Nous allons d’abord nous occuper des affaires courantes dans les brèves d’aujourd’hui sur l’impression 3D, puis nous passerons à la recherche et à l’éducation. Intech Additive Solutions enregistre de nombreuses commandes pour ses imprimantes 3D en métal, et 3DPrinterOS et Octoprint ont annoncé un partenariat. BEAMIT a reçu une accréditation d’élite Nadcap pour la soudure et l’AM, et une équipe de chercheurs utilise des patates douces comme matériau de remplissage pour certains échafaudages imprimés en 3D très spécifiques. Enfin, Makerbot a publié la troisième édition de son guide de l’enseignant, et Satori organise un concours de conception 3D avec la Robotics and Additive Manufacturing Society de l’université d’Oxford.

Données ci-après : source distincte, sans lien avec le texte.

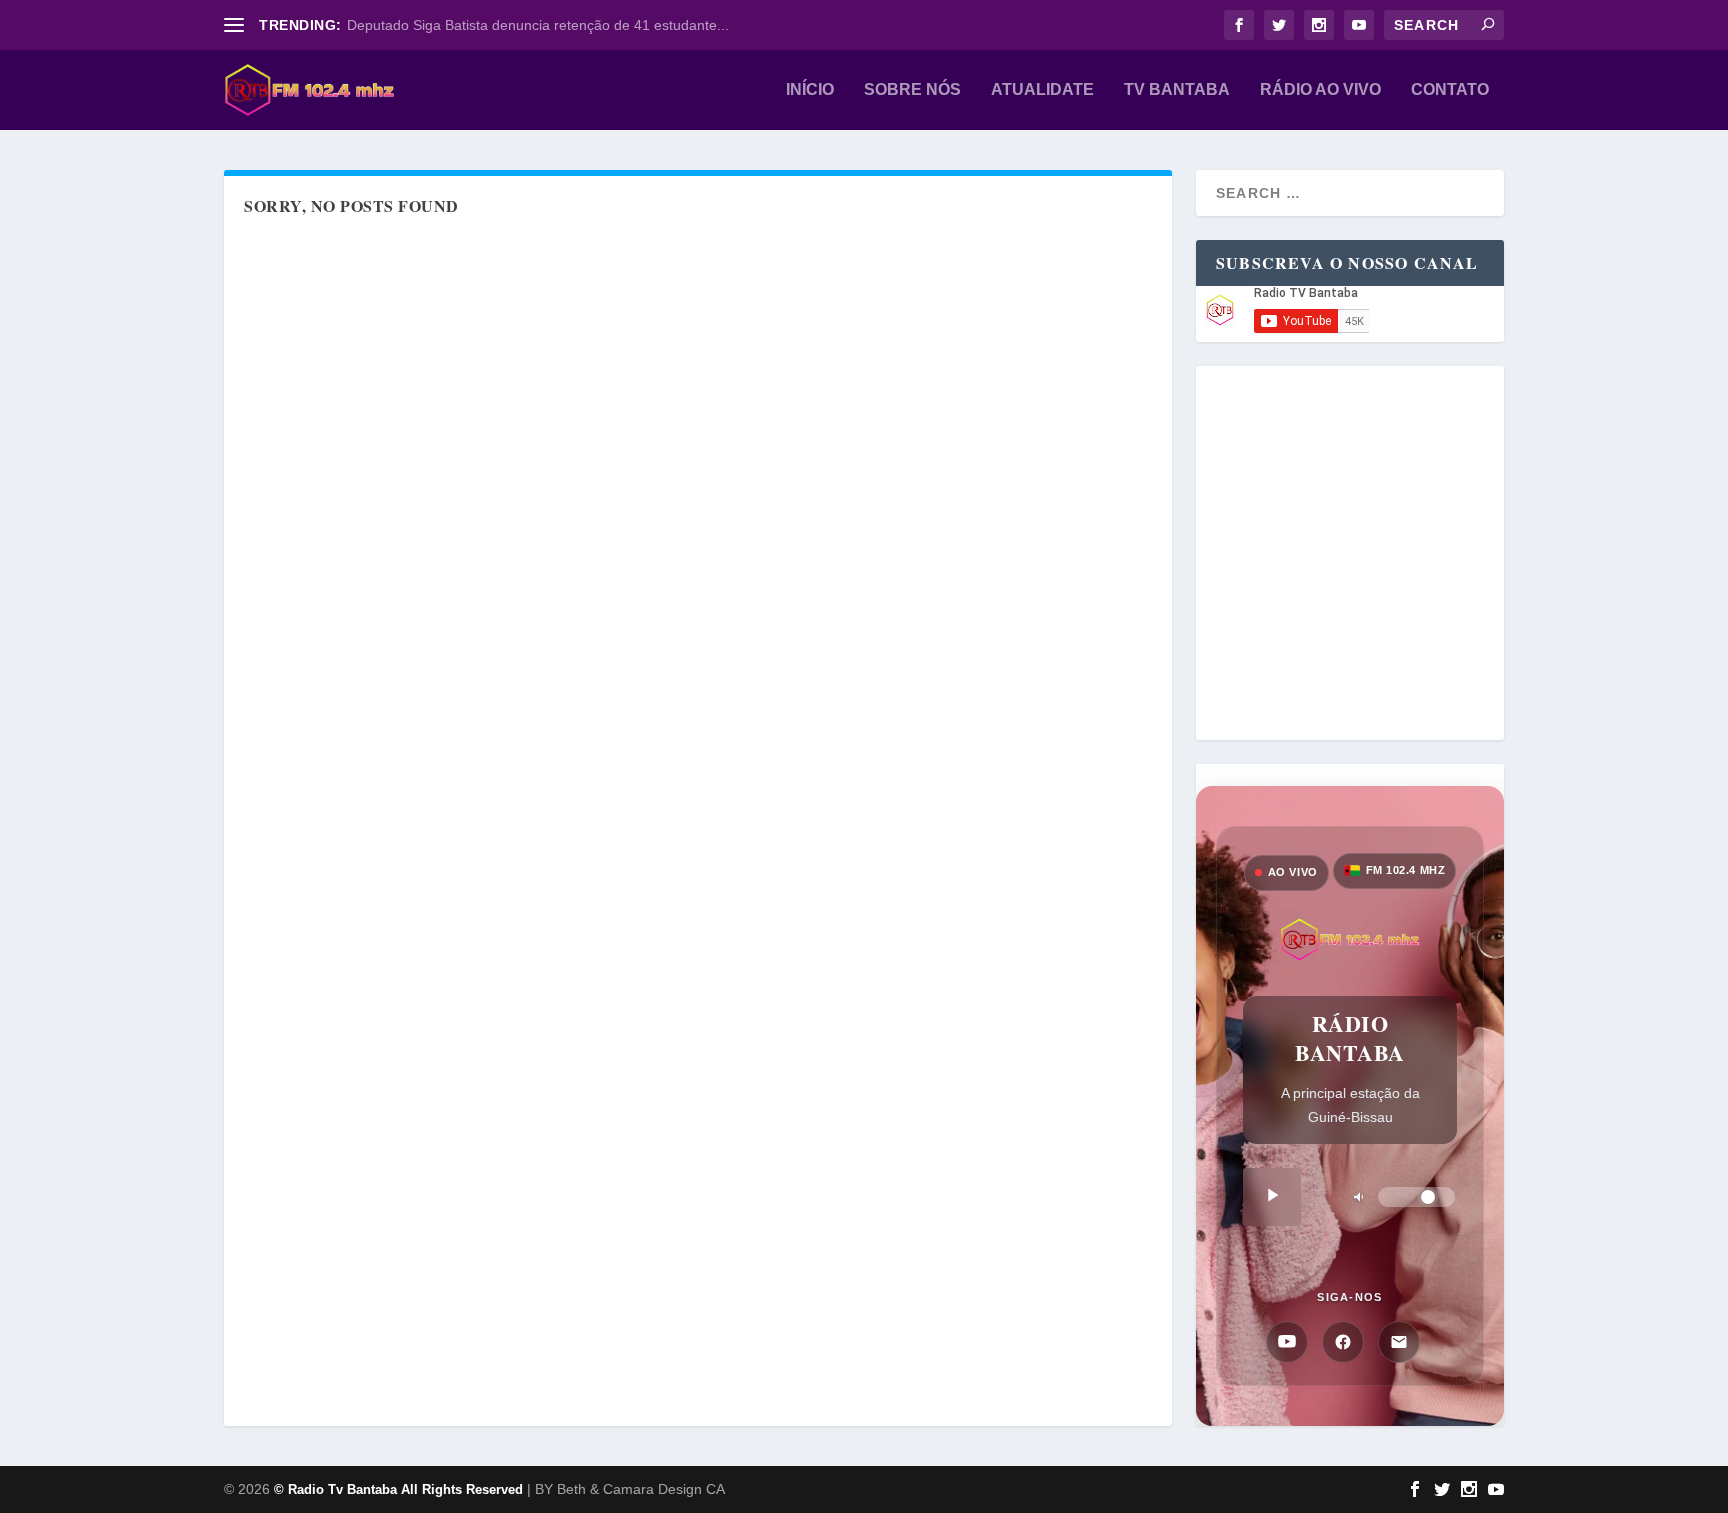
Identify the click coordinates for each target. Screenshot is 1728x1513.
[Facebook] (1343, 1342)
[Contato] (1399, 1342)
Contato (1450, 90)
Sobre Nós (912, 90)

Intech Additive Solutions annonce de multiples ventes

L’équipementier Intech Additive Solutions Pvt Ltd., basé à Bengaluru, est l’un des premiers fournisseurs de services d’impression 3D sur métal en Inde. (Intech) est l’un des premiers prestataires de services d’impression 3D métal en Inde, et développe et fabrique des imprimantes 3D métal à fusion laser sur lit de poudre (LPBF). L’entreprise a annoncé qu’au cours du dernier trimestre de l’année fiscale 2020, elle a enregistré de nombreuses commandes pour ses imprimantes 3D métalliques iFusion « Made in India », qui sont intégrées à son logiciel de traitement de la construction AMBuilder et à son logiciel d’optimisation des paramètres AMOptoMet, également développés en interne, pour constituer une solution d’AM métallique de bout en bout. Intech a vendu un total de six imprimantes 3D métal – ses iFusion SF1 et iFusion LF1 – avec le logiciel inclus à cinq organisations distinctes, qui travaillent avec des applications telles que les pièces MIM pour les industries aérospatiale et médicale, et l’énergie et les infrastructures énergétiques. Au total, l’entreprise a réalisé 2 millions de dollars de ventes d’imprimantes 3D.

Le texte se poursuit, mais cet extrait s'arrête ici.